Planned Parenthood's president Karen Pearl says, "This document shows Judge Alito's judicial philosophy is far more dangerous to the health and safety of American women than the public may have thought. It is strong evidence that Judge Alito would vote to permit restrictions on reproductive freedom for every woman in the United States" and "There is no room on the court for someone like Judge Alito with a judicial philosophy that places at risk the rights, freedoms, and liberties that Americans hold dear."

NOW's president Kim Gandy said, "And with the release of these documents, Alito can no longer coast through confirmation on an ambiguous pledge. Women must urge their senators to oppose this nominee as a threat to our basic human and civil rights" and "Women and women's rights supporters must not tolerate the advancement of a Supreme Court nominee whose personal beliefs will cloud his judgment on cases in which our lives and future hang in the balance."

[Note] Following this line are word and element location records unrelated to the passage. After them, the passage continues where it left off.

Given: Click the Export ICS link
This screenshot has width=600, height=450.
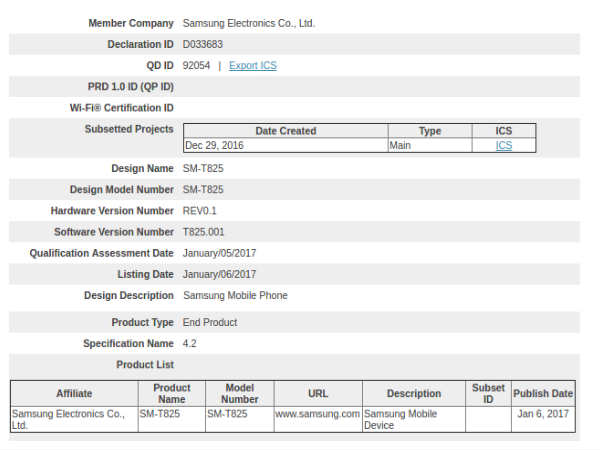Looking at the screenshot, I should point(252,66).
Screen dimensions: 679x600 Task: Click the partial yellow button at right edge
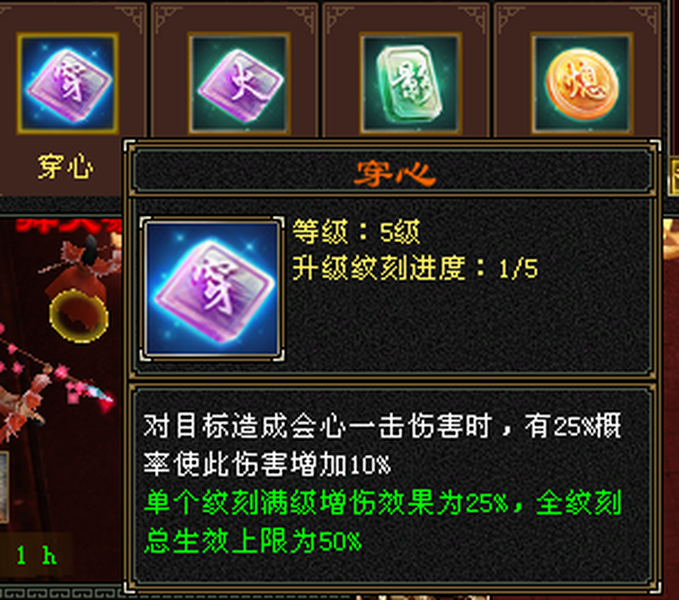point(674,177)
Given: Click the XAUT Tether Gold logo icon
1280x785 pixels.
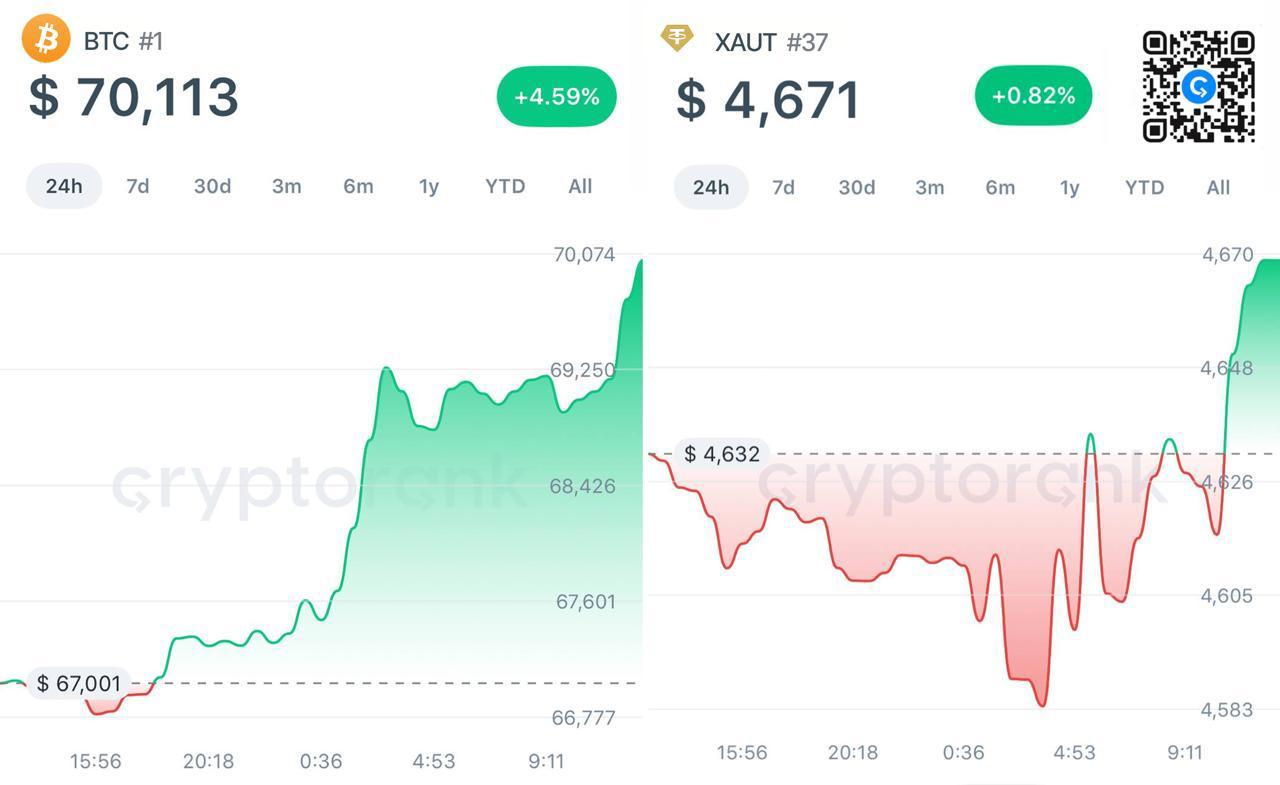Looking at the screenshot, I should pos(677,39).
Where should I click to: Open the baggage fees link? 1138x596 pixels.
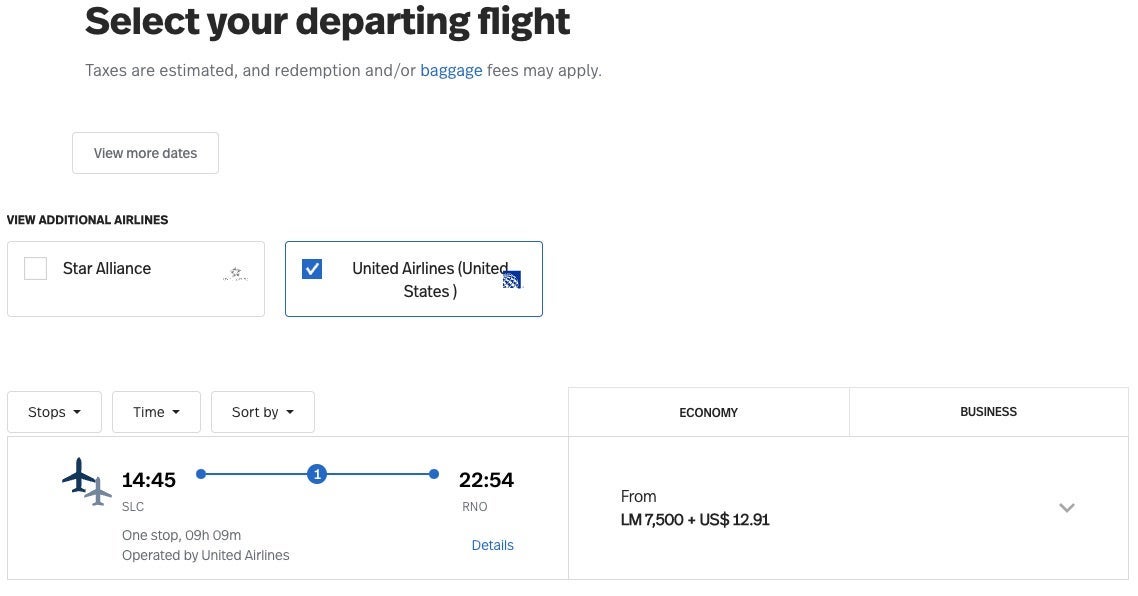[451, 71]
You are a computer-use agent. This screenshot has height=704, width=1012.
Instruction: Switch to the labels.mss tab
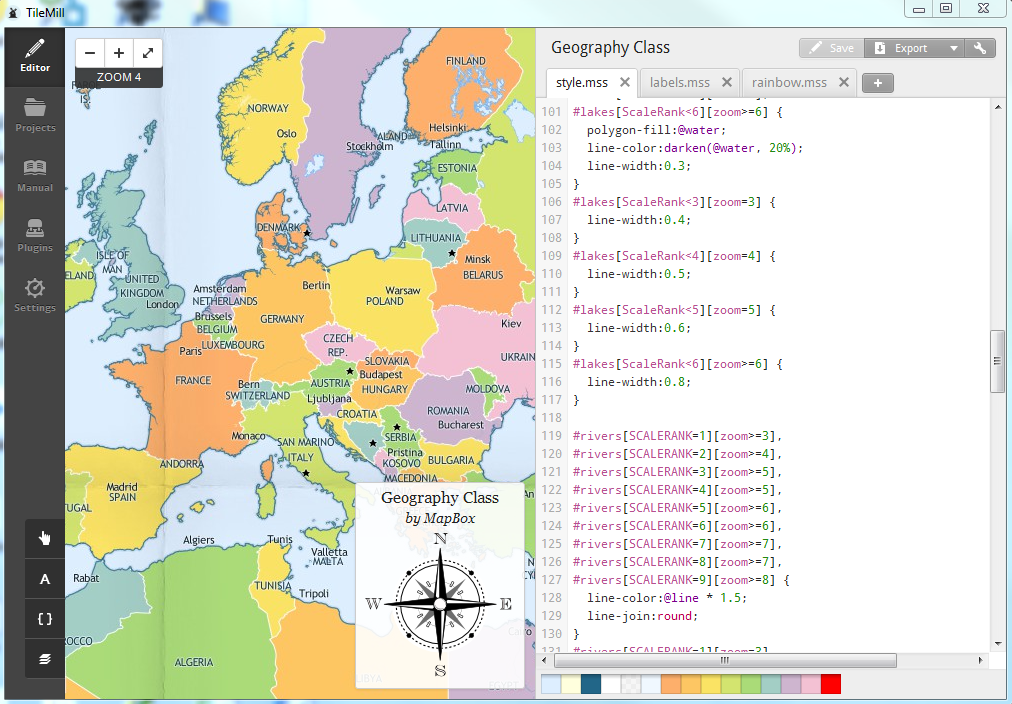tap(679, 82)
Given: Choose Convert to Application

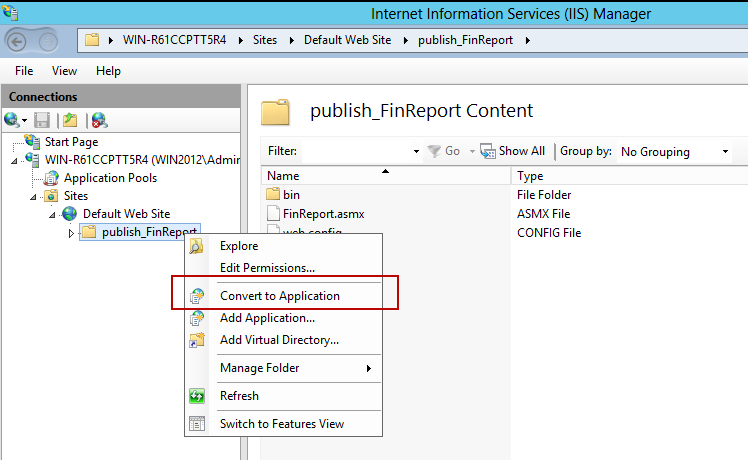Looking at the screenshot, I should pos(279,296).
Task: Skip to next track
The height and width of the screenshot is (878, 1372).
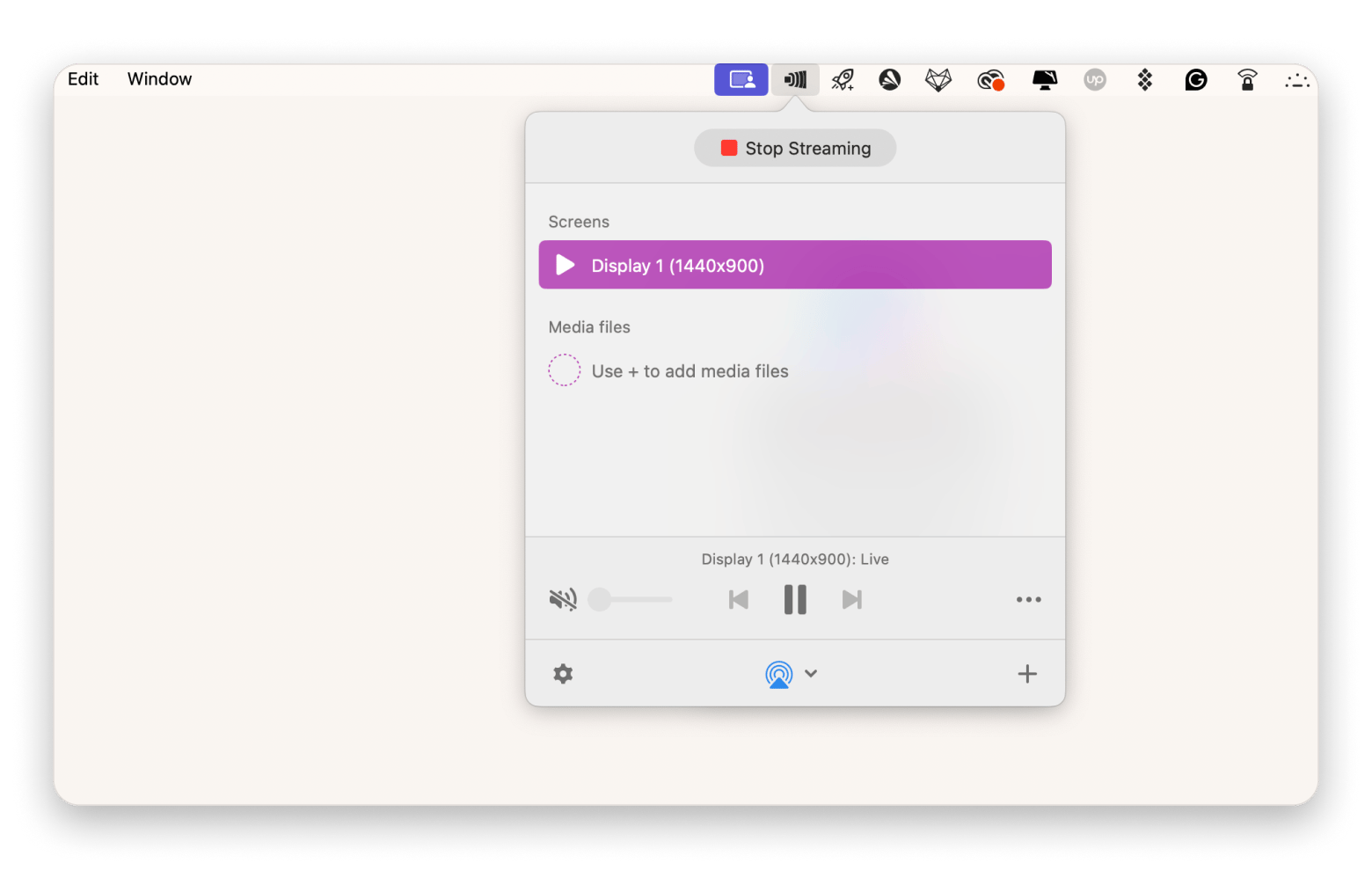Action: point(851,600)
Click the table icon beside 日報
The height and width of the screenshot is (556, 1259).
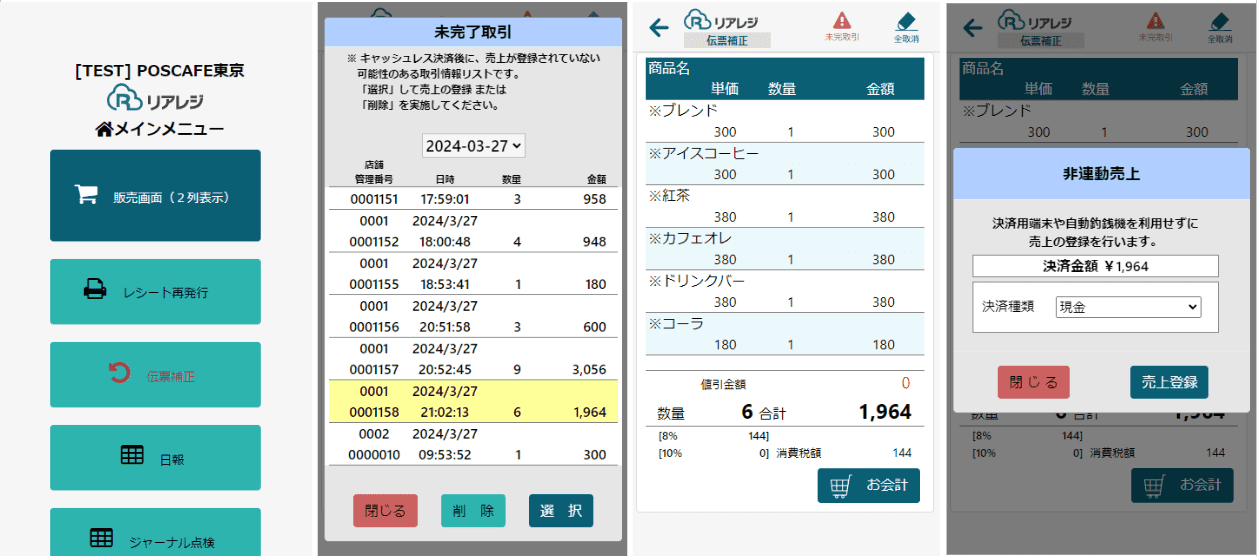132,456
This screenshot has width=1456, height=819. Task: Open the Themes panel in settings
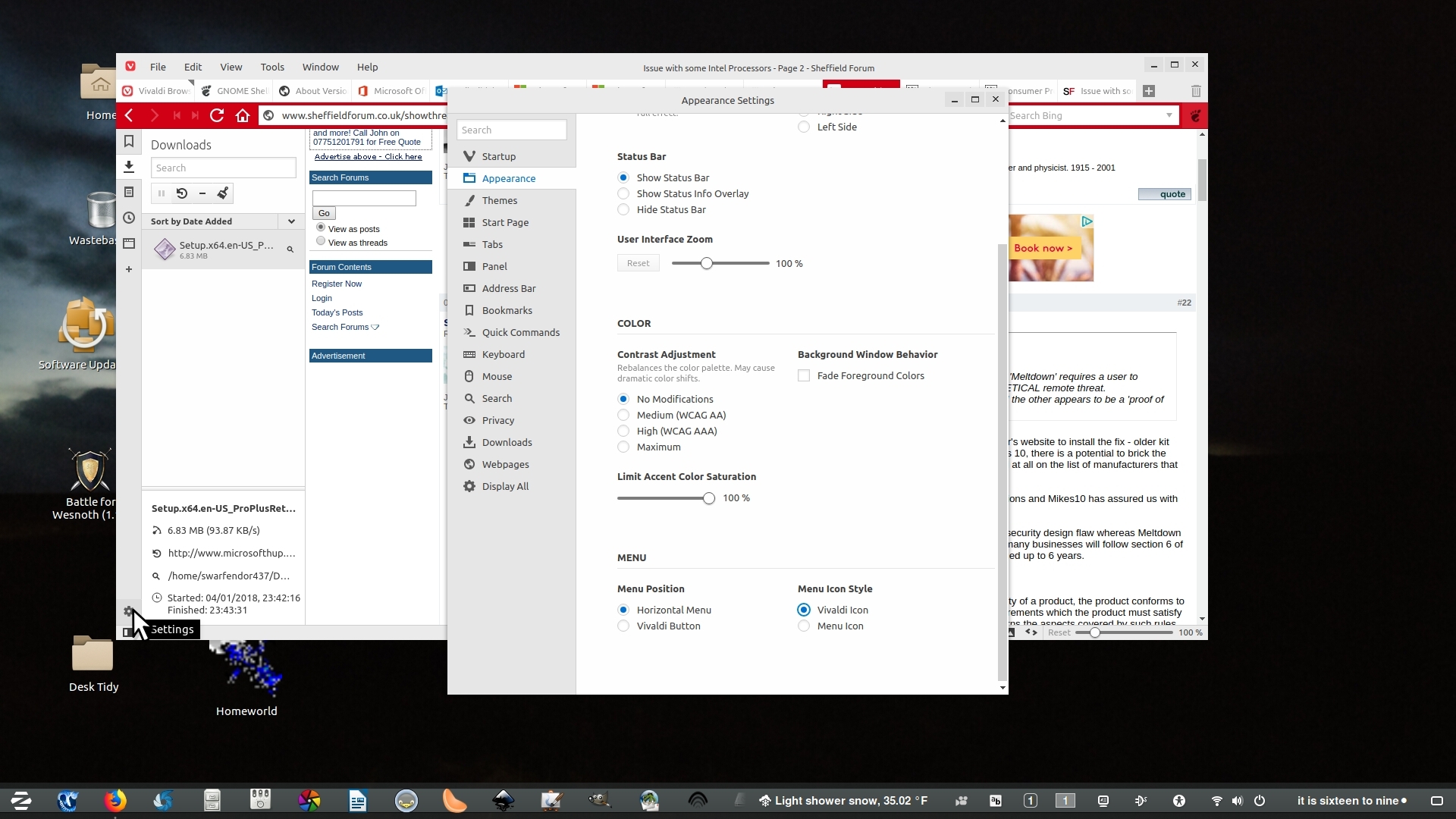(500, 199)
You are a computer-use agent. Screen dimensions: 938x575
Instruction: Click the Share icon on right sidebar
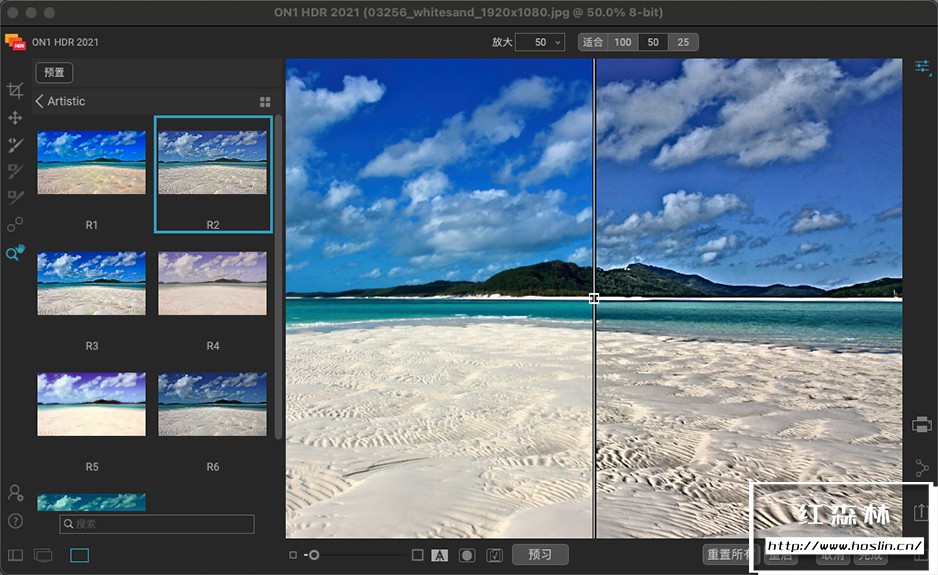[x=922, y=468]
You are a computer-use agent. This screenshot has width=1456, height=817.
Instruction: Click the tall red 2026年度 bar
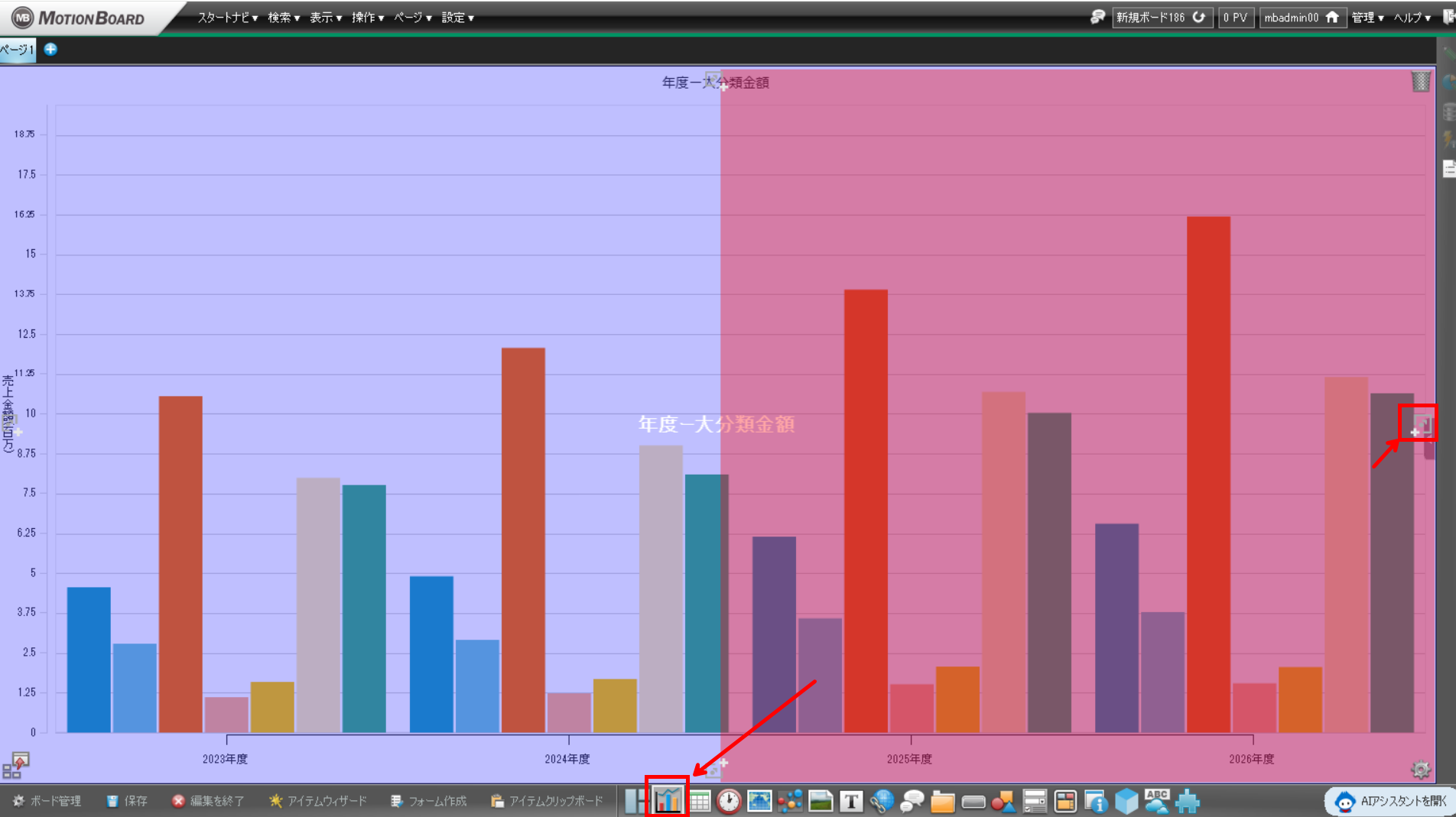(x=1208, y=475)
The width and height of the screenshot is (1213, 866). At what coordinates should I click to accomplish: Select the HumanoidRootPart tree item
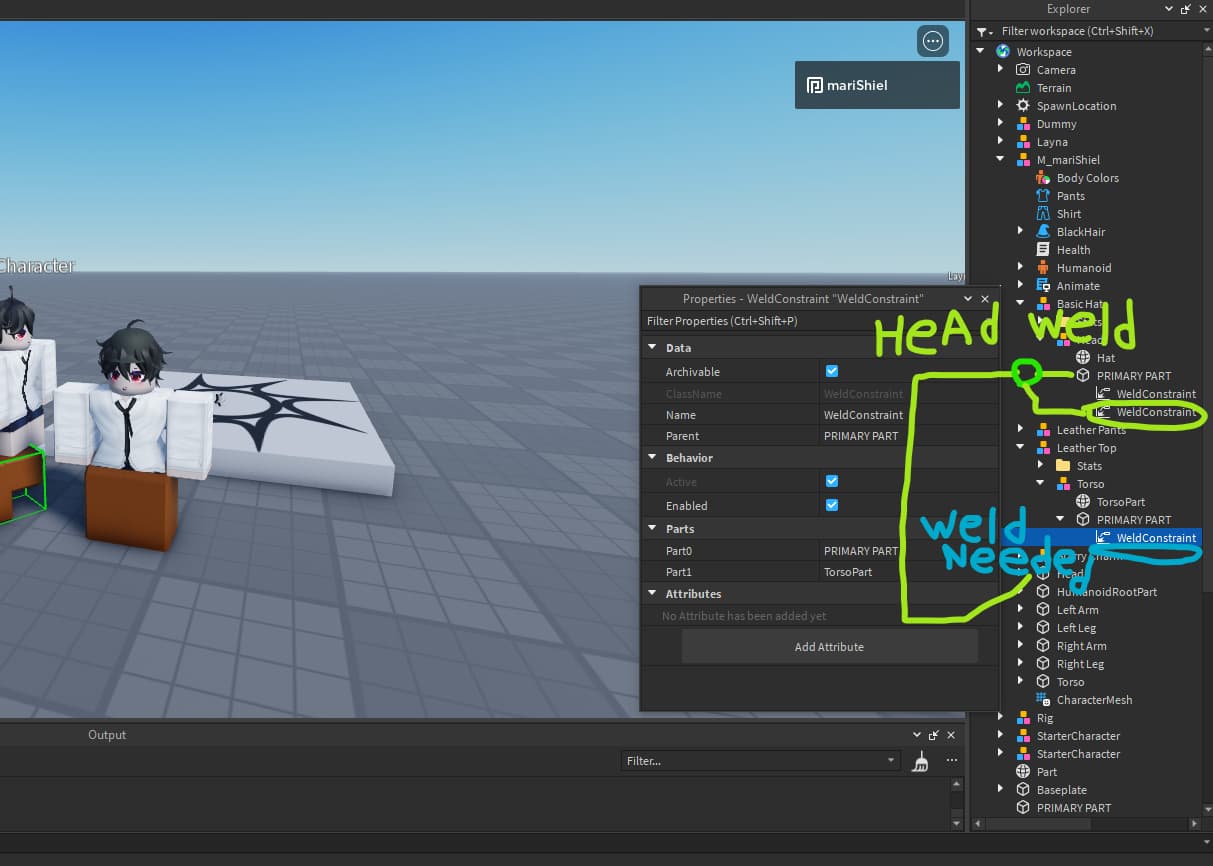click(1106, 592)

Eleanor Smeal, president of the Feminist Majority Foundation continues to make a fool of herself by purporting the 5th justice myth when she says, "Just as we feared, this document confirms that Alito could very well be the fifth vote on the Supreme Court to overturn Roe v. Wade and/or restrict access to reproductive rights for women."

Monday, November 14, 2005

Life Links 11/14/05

Annie at After Abortion blasts Planned Parenthood's vice-president, Dr. Vanessa Cullins, for defending the safety of Ortho-Evra birth control patch which has killed 23 women in the last 3 years. Why is Dr. Cullins, who has also trained other abortionists in late-term abortion techniques defending the patch? Maybe it's because she's been on the Ortho McNeil payroll as an adviser, consultant and speaker.


Ross Douthat ponders what will happen if Roe v. Wade is overturned.


Confirm Them and Patterico on Kate Michelman's hit piece in the LA Times regarding Judge Alito and his dissent in Casey.

A good line from Michelman:

"That is why it is so disappointing that President Bush has chosen to be intimidated by the most extreme element of his political base rather than acting as what he so often purports to be: a leader."

Michelman would, of course, prefer that Bush was intimidated by the most extreme element of the political base that opposes him. I wonder if Kate's brain is so warped that she actually believes that Bush following what she, NARAL and Planned Parenthood want would make Bush a leader.